> [Task description]: For every record beneath this instruction, give an exact repetition, omitting images.

> [Source data]:
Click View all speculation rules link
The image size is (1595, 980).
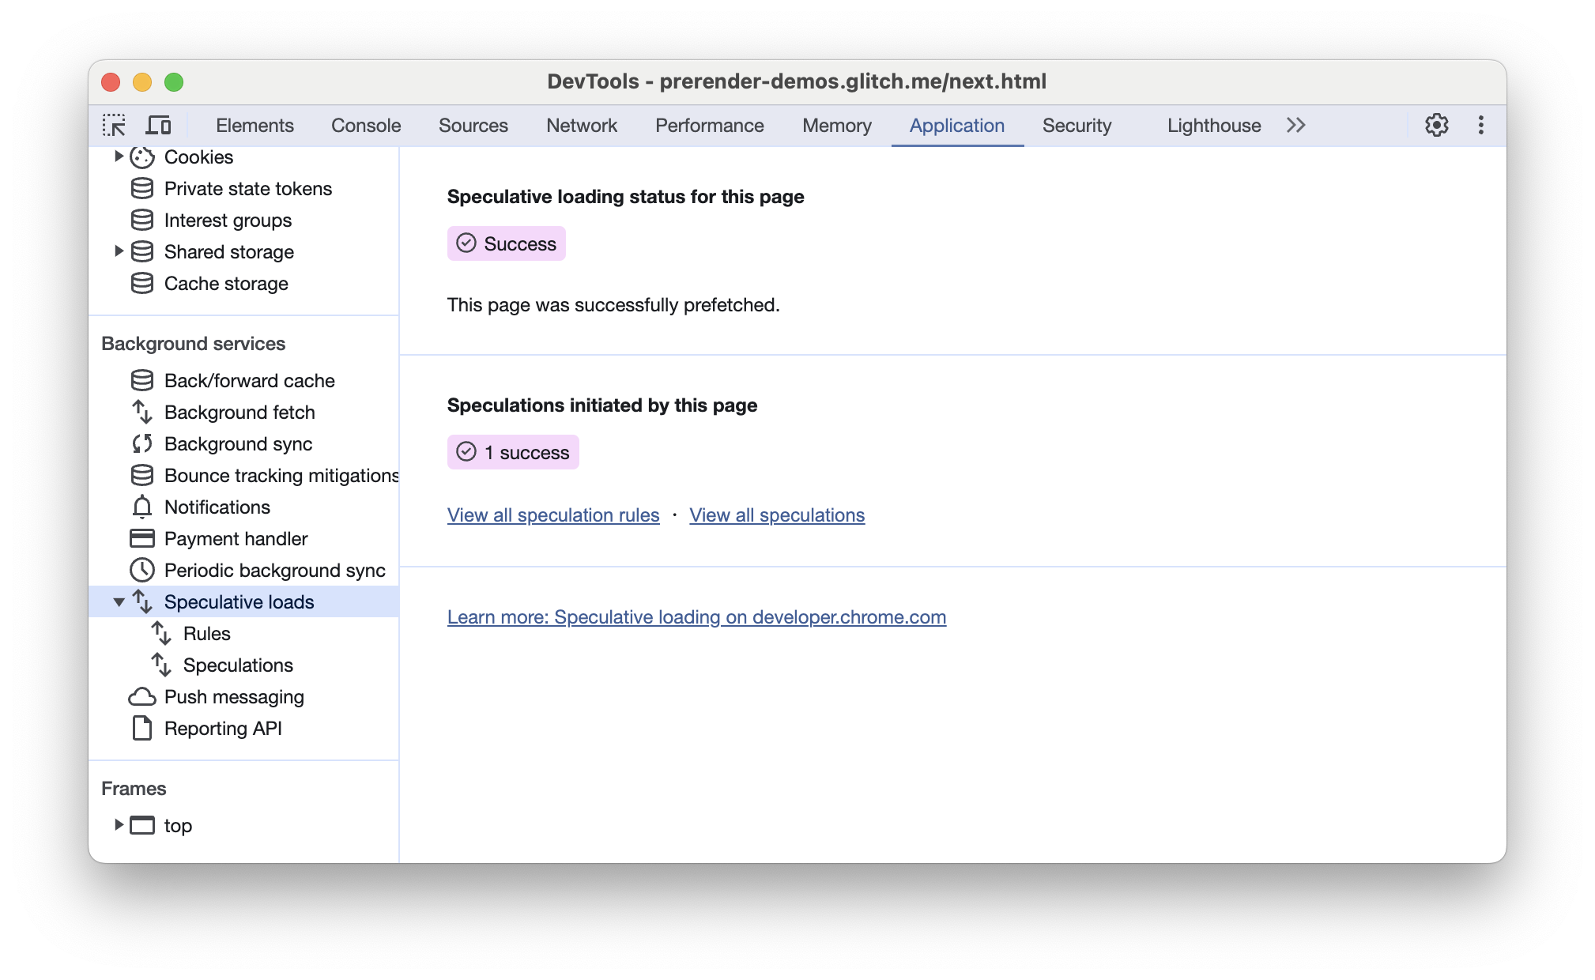tap(552, 515)
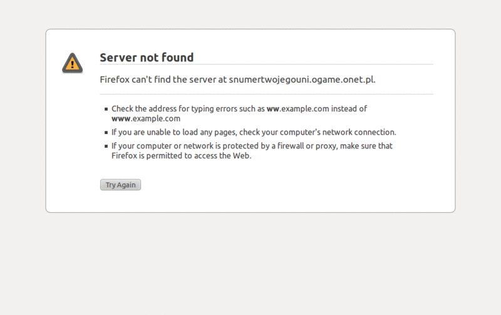Click the divider line under the heading
This screenshot has width=501, height=315.
click(x=266, y=65)
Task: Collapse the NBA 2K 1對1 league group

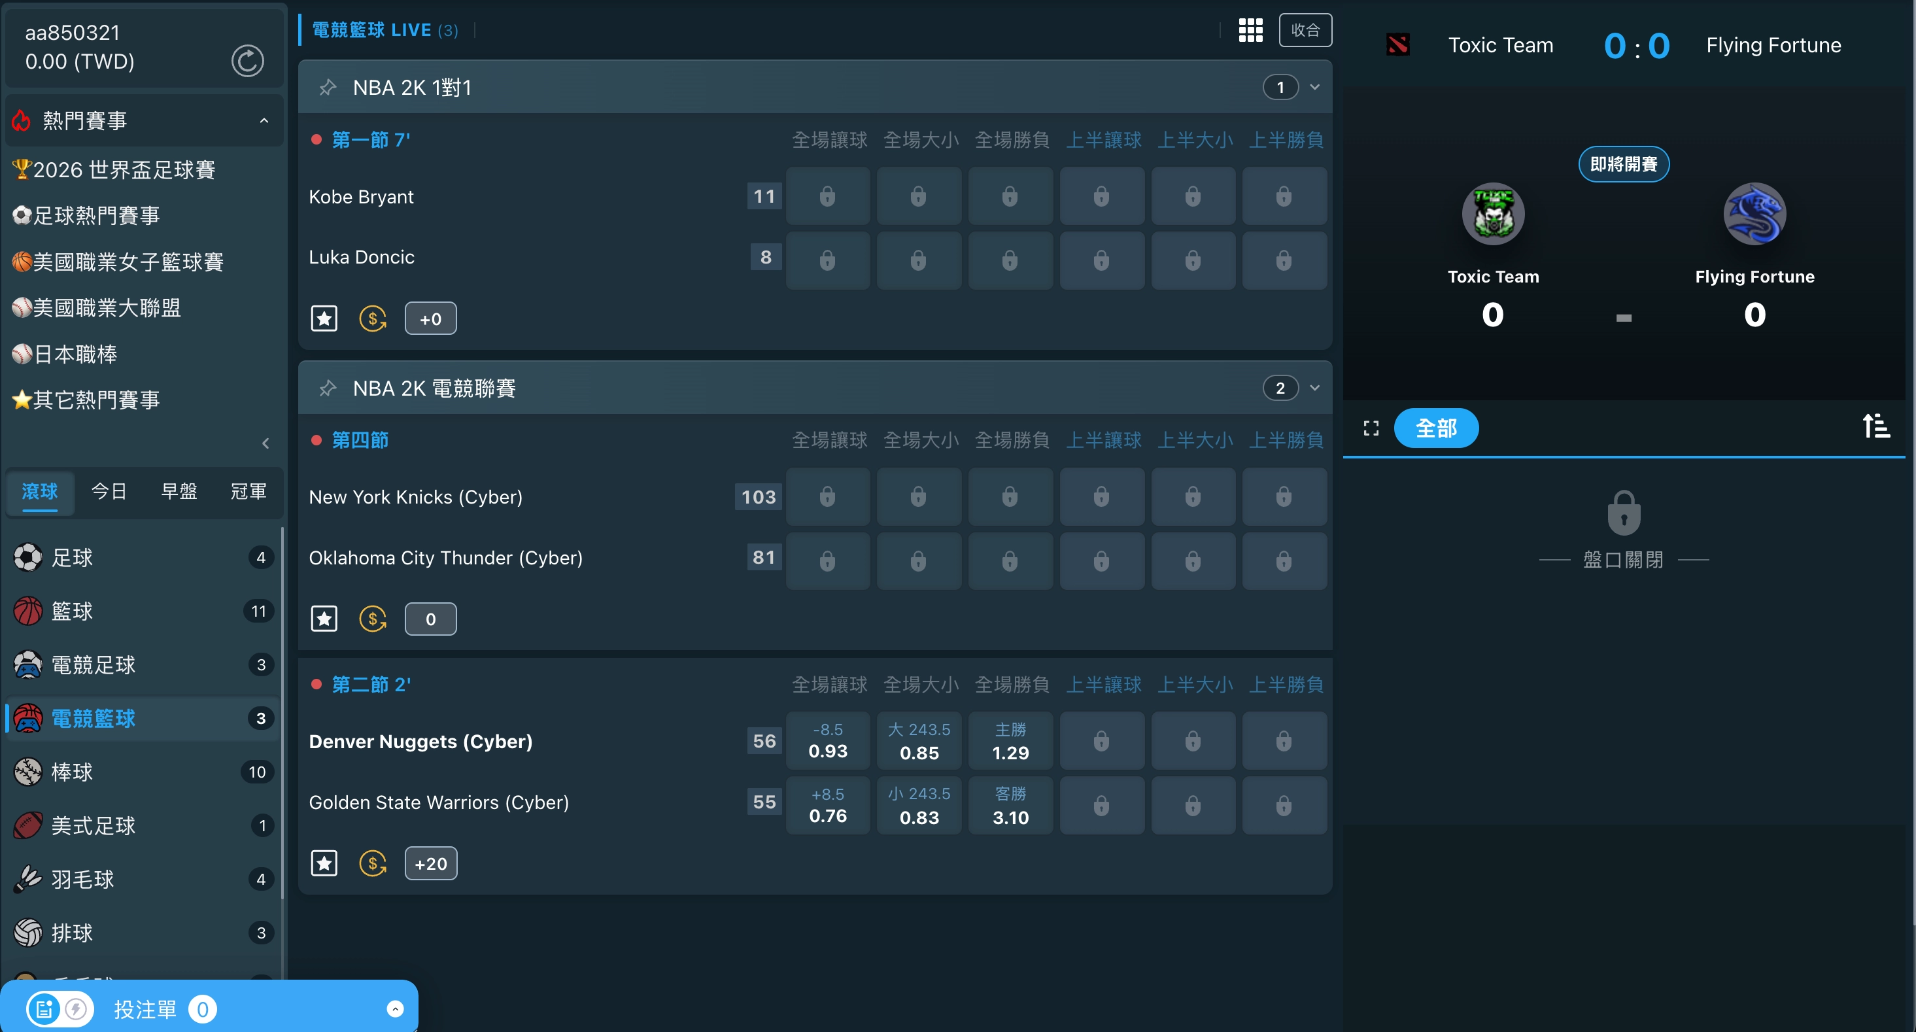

> [Result for this exercise]:
Click View all speculation rules link
The image size is (1595, 980).
tap(552, 515)
Click the divider line under the heading
This screenshot has width=501, height=315.
click(x=266, y=65)
Task: Collapse the NBA 2K 1對1 league group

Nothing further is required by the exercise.